MongoDB for MySQL Folks part 4 - Sharding

Welcome part four of this series of blog-posts on MongoDB, where we previously looked at:
These were introducing some basic concept when it comes to querying MongoDB and to show some simple use cases. By now you realize that MongoDB is different from MySQL, but you probably knew that already, but why would you move from MySQL to MongoDB? Well, you know the answer to that: Performance and Scalability. If MongoDB didn't provide pretty seamless sharding, scaling out over a large number of nodes, then MongoDB wouldn't be that interesting.

With MongoDB, it's performance depends on having large portions of data in RAM, and this is no different from MySQL, but it's even more true with MongoDB. But if you were running on a single machine, the amount of RAM you can use is limited, there is a limit to how much RAM you can (c)RAM into a single box. This is will limit performance of course, and is again not much different from MySQL. What is different is that MongoDB has a solution: transparent sharding (yes, I am aware of the different transparent sharding implementation of MySQL, like Scalebase, but that is a different story, that I will get into at a later stage).

Without Sharding, we would not have gone into using MongoDB here at Recorded Future.

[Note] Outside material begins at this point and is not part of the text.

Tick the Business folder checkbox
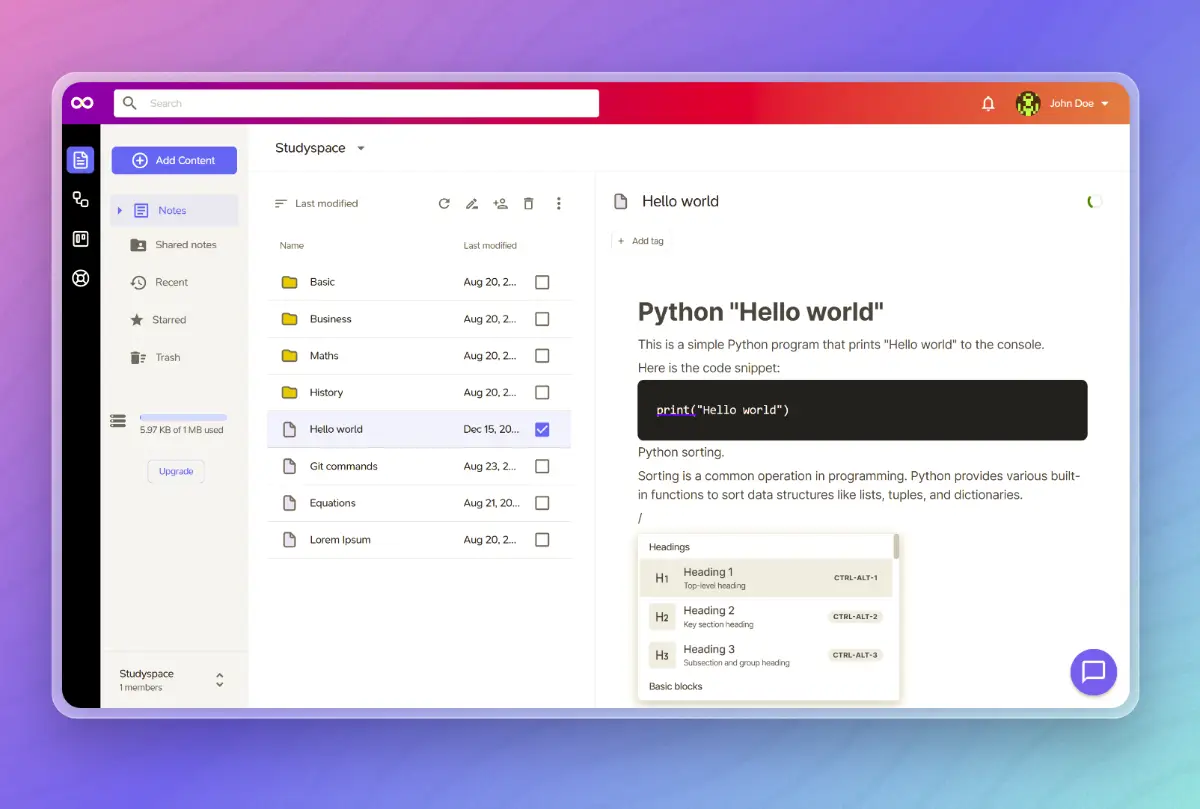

Why anyone would use MongoDB in the versions before when sharding was introduced, is beyond me.

MongoDB sharding from above

From a high-level view, this is how sharding works in MongoDB:
  • Data is distributed across one or more mongo servers automatically. A server may be either a single MongoDB server or a replica set (more on this in a later post).
  • Data is distributed in ranges in a user-defined shard-key. The shard key is, as is obvioious, a unique key. It may well be the unique _id identifier that MongoDB assigns to each document, but that is not necessary. Each such range is called a chunk and is some 64 Mb is size by default.
  • Each MongoDB server holds a number of these chunks.
  • Balancing a sharded setup involves moving chunks between the servers and this is automatic. In a perfectly balanced MongoDB shard setup, each involved server has the same number of chunks.
So far so good. Nothing incredibly complex, right, and also useful, right? Yes,, useful and workable, but you have to know what you are doing here.

There are actually three kinds of servers involved here:
  • Mongo shard servers. These are the MongoDB servers or replicasets that holds the actual sharded data. These are the same servers as for a non-sharded MongoDB setup, and there is no stopping you connecting to it just like that, accessing the sharded data in a non sharded way. Also, there is no stopping you adding databases, collections and documents to this server. The server may well hold both sharded and non-sharded data. The latter seems like an advantage, but actually is not and should probably be avoided. The number of mongo shard servers or shard replica sets determines how much data is distributed obviously, with 2 shard servers, each server will hold about 50% of the data etc.
  • Mongo "router" mongos. The mongos process is the process that the application connects to, and it is responsible for distributing a query between to the appropriate shard servers for a particular query. This is a different program than the other mongo servers, and it also has the role of performing the automatic balancing. The interface to it, from the point-of-view of the poor old application, is the same though, so an application that works with a non-sharded MongoDB should also work with a sharded one, but it connects to mongos instead of mongod. You may have as many mongos servers as you please.
  • The Mongo "config server". This is process that runs the usual mongod server, but it has a special role. Instead of storing the actual data, the mongoc manages the metadata, in other words, the config server data tells mongos in which mongo shard server an actual document is located, based on some query. It might seem like this server is a single point of failure, but it is not, you may have 3 of them, in which case they are replicated using a special mechanism.
To summarize this: The application talks to mongos. Mongos need to know where that data that the application is located, so it asks the mongoc. Once it has this data, it goes ahead and asks the mongo shard server for the actual data. And you might think that the extra roundtrip that the mongos has to do do the config server will slow things down and that the config server(s) is a potential bottleneck, but this is not so as the mongos process caches the config data. If the mongos data gets outdated (stale in MongoDB terms), the cache is refreshed.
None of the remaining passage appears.